* [About this task]
Output the line containing "This screenshot has width=399, height=190." exactly. Do the same for every line after it through the end of the material, and output nothing else.
↓
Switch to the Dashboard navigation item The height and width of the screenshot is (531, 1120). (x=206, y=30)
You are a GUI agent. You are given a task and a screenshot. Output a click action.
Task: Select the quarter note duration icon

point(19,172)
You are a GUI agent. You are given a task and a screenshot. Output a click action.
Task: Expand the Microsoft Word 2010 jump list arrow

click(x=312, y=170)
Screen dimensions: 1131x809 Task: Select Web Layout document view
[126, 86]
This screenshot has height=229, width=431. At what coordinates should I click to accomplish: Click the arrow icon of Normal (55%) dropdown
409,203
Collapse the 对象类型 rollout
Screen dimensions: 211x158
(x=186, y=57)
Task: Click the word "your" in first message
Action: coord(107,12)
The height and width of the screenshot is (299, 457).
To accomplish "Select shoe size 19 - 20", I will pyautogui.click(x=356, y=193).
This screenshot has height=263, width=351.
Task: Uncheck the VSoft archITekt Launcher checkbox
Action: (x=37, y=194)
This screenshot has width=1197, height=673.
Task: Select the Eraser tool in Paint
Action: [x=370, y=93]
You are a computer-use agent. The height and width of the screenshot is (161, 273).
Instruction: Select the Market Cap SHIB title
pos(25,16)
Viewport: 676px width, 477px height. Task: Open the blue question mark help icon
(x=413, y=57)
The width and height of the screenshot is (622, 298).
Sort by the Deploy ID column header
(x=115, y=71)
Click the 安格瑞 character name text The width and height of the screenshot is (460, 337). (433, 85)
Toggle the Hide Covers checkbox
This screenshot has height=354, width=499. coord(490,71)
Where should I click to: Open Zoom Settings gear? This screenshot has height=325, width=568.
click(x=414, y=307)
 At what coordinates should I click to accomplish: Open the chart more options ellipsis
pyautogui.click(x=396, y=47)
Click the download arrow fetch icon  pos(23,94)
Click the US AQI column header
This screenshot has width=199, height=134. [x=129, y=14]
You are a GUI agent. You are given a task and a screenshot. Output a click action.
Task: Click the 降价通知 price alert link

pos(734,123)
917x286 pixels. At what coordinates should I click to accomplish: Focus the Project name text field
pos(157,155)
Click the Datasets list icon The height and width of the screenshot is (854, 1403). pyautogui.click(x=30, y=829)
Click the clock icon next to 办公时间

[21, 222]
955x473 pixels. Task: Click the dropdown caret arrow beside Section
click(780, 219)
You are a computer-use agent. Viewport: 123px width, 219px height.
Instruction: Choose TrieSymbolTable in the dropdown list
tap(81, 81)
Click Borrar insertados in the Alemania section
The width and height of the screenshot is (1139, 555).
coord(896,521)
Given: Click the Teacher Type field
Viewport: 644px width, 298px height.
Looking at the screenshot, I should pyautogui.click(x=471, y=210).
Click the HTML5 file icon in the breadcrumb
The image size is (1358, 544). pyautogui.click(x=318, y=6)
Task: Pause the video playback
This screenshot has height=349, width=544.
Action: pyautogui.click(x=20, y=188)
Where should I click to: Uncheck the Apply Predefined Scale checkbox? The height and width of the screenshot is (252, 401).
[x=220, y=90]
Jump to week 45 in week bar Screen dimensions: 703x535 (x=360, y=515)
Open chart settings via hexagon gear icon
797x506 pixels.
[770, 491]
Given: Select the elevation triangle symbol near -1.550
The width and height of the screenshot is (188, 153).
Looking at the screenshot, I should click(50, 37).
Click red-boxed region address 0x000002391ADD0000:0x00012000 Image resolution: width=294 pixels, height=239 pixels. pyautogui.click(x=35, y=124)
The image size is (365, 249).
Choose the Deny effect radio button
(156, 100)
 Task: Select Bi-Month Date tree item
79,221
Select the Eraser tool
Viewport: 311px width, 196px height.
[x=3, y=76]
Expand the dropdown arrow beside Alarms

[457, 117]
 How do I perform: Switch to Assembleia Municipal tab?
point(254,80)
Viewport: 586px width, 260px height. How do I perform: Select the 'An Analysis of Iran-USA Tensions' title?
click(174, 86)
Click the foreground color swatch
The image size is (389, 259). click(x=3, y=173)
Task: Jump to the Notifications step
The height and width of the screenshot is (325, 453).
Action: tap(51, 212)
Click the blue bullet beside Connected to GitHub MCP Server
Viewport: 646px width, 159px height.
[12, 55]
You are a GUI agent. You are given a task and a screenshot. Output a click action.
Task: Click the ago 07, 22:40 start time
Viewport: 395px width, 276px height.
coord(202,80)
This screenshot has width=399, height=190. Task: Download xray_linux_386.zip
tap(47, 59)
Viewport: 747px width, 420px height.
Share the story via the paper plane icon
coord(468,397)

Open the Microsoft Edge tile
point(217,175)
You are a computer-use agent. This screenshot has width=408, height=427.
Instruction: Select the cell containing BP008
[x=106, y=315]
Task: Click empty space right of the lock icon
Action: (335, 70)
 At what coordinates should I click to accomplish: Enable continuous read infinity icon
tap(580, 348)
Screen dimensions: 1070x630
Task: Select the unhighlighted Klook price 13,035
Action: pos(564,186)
↑
* [Exercise response]
This screenshot has width=399, height=190. Task: Download xray_linux_386.zip
tap(47, 59)
Viewport: 747px width, 420px height.
Share the story via the paper plane icon
coord(468,397)

Open the Microsoft Edge tile
point(217,175)
You are a computer-use agent. This screenshot has width=408, height=427.
Instruction: Select the cell containing BP008
[x=106, y=315]
Task: Click empty space right of the lock icon
Action: (335, 70)
 At what coordinates should I click to accomplish: Enable continuous read infinity icon
tap(580, 348)
Screen dimensions: 1070x630
Task: Select the unhighlighted Klook price 13,035
Action: pos(564,186)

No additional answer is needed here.